_Texto fornecido_.

+ + + + +

Até por fidelidade ao meu ofício, me alinho à tese dos que defendem a escrita como a maior invenção humana de todos os tempos. Mesmo agora que estamos fechando o chamado Parêntese de Gutenberg – teoria do professor dinamarquês Thomas Pettitt –, com a substituição do papel pelas plataformas digitais e os estertores da era do impresso, as letrinhas continuam sendo o principal instrumento de comunicação, transmissão de conhecimento, registro da História e difusão de ideias. Por enquanto, ainda resistem bravamente aos emojis das conversas virtuais.
O tema da primazia das invenções é dos mais controversos. Tem gente que considera mais importante o avião, que encurtou distâncias; a penicilina, que salva vidas; a internet, que revolucionou o acesso à informação; e até mesmo o vaso sanitário, por sua contribuição para o saneamento. São pontos de vista respeitáveis. É provável que belicistas como Putin achem que a pólvora é a maior invenção – o que já não considero uma visão merecedora de respeito, mas não vamos derivar para outra polêmica.
Fiquemos nas coisas construtivas. Para ajudar nesse debate que divide especialistas e leigos, a consultoria britânica Tedesco Mobile resolveu fazer uma pesquisa sobre as 100 maiores invenções de todos os tempos, a fim de estabelecer um ranking de importância. Desconheço o universo consultado, mas o resultado não deixa de ser curioso e emblemático. Entre o computador, a lâmpada, o motor à combustão e outras maravilhas da eletrônica e da tecnologia, o invento mais votado foi um objeto criado há cerca de cinco mil anos: a rudimentar e ainda insubstituível roda.

+ + + + +

_Segmento de dados_.
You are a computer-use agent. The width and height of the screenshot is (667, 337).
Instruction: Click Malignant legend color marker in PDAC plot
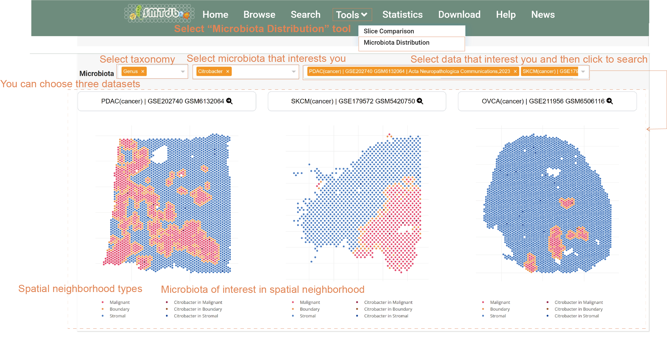(x=103, y=302)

+ + + + +

_Instruções_.
[A] Responda com base no texto sobre as invenções:
(i) De quem é a teoria do chamado Parêntese de Gutenberg?
(ii) Qual consultoria fez a pesquisa sobre as 100 maiores invenções de todos os tempos?
(iii) Qual invento foi o mais votado nessa pesquisa?
[B] Transcreva fielmente o trecho do texto sobre as invenções que começa com as palavras "Fiquemos nas coisas" e termina com "ainda insubstituível roda.".
[C] Dê continuidade ao texto sobre as invenções, começando logo depois da última frase apresentada.
O material não tem relação com o texto sobre as invenções.

_Respostas por tarefa_.
[A]
(i) Do professor dinamarquês Thomas Pettitt.
(ii) A consultoria britânica Tedesco Mobile.
(iii) A roda, criada há cerca de cinco mil anos.

[B]
Fiquemos nas coisas construtivas. Para ajudar nesse debate que divide especialistas e leigos, a consultoria britânica Tedesco Mobile resolveu fazer uma pesquisa sobre as 100 maiores invenções de todos os tempos, a fim de estabelecer um ranking de importância. Desconheço o universo consultado, mas o resultado não deixa de ser curioso e emblemático. Entre o computador, a lâmpada, o motor à combustão e outras maravilhas da eletrônica e da tecnologia, o invento mais votado foi um objeto criado há cerca de cinco mil anos: a rudimentar e ainda insubstituível roda.

[C]
No momento em que Porto Alegre crava a sua bandeira imperial no admirável mundo novo da tecnologia, com a realização da South Summit, sempre é bom lembrar que as criações humanas mais exitosas são aquelas inspiradas pela simplicidade e pela utilidade. Pelo que pude acompanhar até agora do evento no Cais do Porto, muitos jovens inovadores parecem compartilhar dessa visão quando oferecem soluções factíveis para problemas relacionados ao ambiente, à saúde e à segurança.
Apesar da conotação pejorativa da expressão, é preciso, sim, reinventar a roda, de modo que as inovações – analógicas ou digitais – efetivamente beneficiem as pessoas e tornem mais confortável e saudável a vida no planeta. Criatividade não nos falta. Desde que aquele anônimo ancestral cortou um tronco de árvore em rodelas para transportar coisas pesadas, ficou evidente que o cérebro humano carrega uma faísca transformadora capaz de grandes realizações.
Mas não me rendo assim fácil: ainda desconfio de que, antes do criador da roda partir para a ação, algum outro troglodita mais intelectualizado possa ter rabiscado o projeto na parede da caverna.